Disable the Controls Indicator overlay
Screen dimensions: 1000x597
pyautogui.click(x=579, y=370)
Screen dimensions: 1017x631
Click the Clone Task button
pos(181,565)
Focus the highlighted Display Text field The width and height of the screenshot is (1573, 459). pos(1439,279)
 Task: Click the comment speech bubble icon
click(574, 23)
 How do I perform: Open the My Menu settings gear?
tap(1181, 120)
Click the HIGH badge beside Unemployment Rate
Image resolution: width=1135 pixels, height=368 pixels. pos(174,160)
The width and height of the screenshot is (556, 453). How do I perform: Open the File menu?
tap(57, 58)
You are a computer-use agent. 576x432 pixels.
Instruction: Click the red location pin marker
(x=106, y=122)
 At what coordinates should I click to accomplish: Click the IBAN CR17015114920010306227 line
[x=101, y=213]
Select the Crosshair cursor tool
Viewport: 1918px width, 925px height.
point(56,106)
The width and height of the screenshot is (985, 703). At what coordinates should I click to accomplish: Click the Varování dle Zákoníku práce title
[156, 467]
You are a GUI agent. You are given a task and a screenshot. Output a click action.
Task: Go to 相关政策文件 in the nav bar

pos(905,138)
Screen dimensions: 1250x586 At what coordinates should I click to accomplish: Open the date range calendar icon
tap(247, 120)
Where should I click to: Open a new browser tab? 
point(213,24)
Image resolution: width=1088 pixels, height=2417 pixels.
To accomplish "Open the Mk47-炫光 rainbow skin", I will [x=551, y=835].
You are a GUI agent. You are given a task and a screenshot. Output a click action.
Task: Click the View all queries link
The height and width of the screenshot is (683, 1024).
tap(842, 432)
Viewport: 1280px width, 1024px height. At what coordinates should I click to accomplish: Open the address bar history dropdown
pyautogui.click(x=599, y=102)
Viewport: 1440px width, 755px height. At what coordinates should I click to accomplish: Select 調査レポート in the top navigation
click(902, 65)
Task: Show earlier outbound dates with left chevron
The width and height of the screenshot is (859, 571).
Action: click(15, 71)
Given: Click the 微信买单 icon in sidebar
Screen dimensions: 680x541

**TASK DIRECTIONS:** Everything from the line containing "Task: Show earlier" through the last line above should be set down exactly; include no other lines.

**EXERCISE RESULT:**
Task: Show earlier outbound dates with left chevron
The width and height of the screenshot is (859, 571).
Action: click(15, 71)
Given: Click the 微信买单 icon in sidebar
Screen dimensions: 680x541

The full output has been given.